Marine Equipment Directive 96/98/EC (also known as M.E.D. 96/98/EC and often called M.E.D/MED approval or certification in everyday language) is an authorisation of equipment and products for Marine industry. It is a Council Directive of 20. December 1996. Directive 2014/90/EU repealed Directive 96/98/EC on 18 September 2016.

Initiative of the European Commission 
M.E.D. 96/98/EC is a Council Directive of 20 December 1996 of the European Commission (EC) in the European Union (EU).

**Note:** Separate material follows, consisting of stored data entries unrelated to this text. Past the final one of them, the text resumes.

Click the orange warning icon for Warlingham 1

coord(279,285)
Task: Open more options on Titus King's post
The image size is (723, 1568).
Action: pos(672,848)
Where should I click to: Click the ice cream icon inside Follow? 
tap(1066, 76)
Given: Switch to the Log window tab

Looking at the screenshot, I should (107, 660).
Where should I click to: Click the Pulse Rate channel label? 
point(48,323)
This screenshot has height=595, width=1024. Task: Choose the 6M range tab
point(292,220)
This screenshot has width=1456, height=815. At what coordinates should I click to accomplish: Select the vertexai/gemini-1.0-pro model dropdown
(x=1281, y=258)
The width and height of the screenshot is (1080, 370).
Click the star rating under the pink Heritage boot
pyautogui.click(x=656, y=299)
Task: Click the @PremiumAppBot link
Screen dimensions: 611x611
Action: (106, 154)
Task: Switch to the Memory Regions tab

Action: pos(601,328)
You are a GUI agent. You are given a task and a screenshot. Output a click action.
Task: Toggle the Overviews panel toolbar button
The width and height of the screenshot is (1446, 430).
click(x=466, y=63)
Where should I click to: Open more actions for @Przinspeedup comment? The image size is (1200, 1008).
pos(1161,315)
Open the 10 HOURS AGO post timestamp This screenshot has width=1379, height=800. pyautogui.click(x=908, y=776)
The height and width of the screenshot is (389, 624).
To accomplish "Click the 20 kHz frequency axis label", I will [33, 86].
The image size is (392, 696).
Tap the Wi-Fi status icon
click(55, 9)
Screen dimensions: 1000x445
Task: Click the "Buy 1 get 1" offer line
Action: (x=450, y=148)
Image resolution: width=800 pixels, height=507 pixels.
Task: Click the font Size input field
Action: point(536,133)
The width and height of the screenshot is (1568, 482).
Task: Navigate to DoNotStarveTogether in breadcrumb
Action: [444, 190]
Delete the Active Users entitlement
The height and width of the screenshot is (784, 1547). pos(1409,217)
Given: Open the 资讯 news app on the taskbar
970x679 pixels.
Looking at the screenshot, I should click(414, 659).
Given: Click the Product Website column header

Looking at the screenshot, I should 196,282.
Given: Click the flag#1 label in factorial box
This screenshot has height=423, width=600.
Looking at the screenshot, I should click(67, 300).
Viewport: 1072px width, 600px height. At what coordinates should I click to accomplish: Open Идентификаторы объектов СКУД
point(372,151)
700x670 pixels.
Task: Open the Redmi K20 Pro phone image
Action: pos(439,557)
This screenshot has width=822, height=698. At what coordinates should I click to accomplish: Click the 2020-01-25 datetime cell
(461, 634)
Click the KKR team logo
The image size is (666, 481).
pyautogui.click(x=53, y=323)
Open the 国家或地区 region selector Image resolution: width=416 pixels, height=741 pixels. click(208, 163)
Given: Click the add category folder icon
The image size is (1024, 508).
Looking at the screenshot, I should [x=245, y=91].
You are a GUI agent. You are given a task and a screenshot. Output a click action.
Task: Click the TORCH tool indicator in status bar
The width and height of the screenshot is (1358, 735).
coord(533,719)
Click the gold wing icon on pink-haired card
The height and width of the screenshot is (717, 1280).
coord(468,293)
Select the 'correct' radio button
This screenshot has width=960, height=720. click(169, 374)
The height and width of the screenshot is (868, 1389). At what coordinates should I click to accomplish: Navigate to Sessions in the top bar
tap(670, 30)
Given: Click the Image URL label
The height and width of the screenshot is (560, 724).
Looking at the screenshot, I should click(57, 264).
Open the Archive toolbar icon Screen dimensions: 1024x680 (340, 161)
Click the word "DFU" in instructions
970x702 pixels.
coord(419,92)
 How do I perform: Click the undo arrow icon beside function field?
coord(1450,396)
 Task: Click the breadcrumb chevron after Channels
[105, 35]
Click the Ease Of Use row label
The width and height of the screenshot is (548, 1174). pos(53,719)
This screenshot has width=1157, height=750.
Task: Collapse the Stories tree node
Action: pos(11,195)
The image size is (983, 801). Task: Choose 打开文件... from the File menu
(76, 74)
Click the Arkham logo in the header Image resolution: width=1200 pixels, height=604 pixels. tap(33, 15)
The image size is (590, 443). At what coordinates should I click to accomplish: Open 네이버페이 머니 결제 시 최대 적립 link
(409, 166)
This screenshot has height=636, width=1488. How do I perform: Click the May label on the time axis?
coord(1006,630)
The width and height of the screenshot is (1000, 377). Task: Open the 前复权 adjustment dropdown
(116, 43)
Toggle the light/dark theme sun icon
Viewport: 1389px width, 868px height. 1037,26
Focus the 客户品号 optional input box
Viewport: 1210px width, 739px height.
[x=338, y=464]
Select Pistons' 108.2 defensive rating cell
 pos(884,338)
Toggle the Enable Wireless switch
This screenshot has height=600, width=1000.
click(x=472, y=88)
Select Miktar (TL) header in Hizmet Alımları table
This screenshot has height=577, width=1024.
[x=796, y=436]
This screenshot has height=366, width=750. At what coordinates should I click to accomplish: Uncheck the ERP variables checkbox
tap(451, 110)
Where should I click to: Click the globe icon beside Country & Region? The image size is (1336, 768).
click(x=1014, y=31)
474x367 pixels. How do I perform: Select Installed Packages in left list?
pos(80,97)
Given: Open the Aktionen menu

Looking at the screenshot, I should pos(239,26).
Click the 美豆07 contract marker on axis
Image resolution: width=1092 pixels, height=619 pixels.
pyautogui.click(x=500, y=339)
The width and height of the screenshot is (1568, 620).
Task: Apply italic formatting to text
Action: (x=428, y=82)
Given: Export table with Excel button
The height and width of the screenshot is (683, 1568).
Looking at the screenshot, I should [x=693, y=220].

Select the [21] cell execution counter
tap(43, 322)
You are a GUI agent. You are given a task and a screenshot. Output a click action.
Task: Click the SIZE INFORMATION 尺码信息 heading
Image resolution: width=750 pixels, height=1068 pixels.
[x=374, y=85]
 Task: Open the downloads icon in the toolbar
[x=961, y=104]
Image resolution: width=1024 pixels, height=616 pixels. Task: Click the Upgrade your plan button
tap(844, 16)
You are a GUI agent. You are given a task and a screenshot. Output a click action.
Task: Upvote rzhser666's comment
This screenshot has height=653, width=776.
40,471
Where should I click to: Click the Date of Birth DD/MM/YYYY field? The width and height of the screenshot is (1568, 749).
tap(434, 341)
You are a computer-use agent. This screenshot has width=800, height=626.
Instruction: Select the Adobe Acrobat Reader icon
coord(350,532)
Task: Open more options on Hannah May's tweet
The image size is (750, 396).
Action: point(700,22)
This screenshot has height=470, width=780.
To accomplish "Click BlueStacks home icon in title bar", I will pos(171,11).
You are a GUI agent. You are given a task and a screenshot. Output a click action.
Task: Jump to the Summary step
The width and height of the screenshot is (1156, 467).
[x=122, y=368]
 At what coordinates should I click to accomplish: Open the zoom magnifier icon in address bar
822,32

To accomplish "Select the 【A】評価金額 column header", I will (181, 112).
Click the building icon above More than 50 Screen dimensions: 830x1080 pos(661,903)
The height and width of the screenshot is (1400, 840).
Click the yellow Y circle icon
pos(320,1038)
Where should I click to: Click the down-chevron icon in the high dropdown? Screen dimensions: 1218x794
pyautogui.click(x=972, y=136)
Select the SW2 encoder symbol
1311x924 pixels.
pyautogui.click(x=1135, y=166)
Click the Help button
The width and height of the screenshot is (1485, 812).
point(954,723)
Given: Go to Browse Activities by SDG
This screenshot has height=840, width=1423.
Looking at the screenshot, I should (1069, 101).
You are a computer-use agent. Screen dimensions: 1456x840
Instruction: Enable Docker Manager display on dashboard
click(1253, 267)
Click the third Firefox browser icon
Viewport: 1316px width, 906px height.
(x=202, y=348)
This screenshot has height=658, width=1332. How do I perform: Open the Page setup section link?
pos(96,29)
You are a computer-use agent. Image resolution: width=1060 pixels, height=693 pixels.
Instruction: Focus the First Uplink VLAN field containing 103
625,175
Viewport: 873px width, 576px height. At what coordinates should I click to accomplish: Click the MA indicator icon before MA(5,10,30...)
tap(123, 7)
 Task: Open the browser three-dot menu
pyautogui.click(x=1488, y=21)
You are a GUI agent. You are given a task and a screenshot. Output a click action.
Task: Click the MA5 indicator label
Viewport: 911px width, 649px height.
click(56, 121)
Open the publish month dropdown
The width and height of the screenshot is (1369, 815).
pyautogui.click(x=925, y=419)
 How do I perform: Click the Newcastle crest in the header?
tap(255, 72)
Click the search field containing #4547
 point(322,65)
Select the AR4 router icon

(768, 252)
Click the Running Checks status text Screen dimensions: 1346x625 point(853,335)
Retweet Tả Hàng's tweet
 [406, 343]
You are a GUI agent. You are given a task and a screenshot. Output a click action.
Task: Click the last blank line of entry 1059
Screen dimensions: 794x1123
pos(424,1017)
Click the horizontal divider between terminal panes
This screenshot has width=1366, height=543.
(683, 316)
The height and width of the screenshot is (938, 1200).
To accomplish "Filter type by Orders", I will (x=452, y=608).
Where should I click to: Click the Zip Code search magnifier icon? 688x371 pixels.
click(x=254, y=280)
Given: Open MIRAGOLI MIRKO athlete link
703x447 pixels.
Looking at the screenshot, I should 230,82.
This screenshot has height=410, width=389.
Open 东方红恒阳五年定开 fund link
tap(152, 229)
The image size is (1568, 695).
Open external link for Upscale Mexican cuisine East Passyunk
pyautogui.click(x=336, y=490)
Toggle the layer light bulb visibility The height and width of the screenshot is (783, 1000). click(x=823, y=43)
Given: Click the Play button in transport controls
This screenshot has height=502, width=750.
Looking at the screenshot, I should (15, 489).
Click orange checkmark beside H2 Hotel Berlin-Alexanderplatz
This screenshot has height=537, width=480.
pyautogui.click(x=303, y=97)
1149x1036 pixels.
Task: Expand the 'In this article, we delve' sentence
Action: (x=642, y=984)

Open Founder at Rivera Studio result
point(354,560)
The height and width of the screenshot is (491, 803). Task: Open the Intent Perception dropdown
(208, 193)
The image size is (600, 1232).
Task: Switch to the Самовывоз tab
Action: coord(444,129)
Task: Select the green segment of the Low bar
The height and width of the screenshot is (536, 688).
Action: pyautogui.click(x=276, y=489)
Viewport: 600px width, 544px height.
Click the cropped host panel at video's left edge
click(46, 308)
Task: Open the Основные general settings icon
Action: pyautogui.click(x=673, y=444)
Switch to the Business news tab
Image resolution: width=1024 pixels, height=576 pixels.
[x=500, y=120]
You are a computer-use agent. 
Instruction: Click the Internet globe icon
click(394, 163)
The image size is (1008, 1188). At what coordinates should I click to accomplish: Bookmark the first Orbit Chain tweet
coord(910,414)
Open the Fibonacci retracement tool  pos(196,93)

Several countries outside the EU area automatically approve and accept products with M.E.D. 96/98/EC authorisation. There is a Mutual Recognition Agreement (MRA) on Marine Equipment with the United States Coast Guard where both EU and USA will approve each other's authorised products. A continuous mutual ratification process ensures that there is alignment between the two.

The MarED database 
The MarED Product Database contains information about authorised equipment to be installed on EU flagged merchant vessels according to the European Marine Equipment Directive.
Access to the MarED Database and to the MarED website is available for the public, but limited to registered users only. The registration is free of charge.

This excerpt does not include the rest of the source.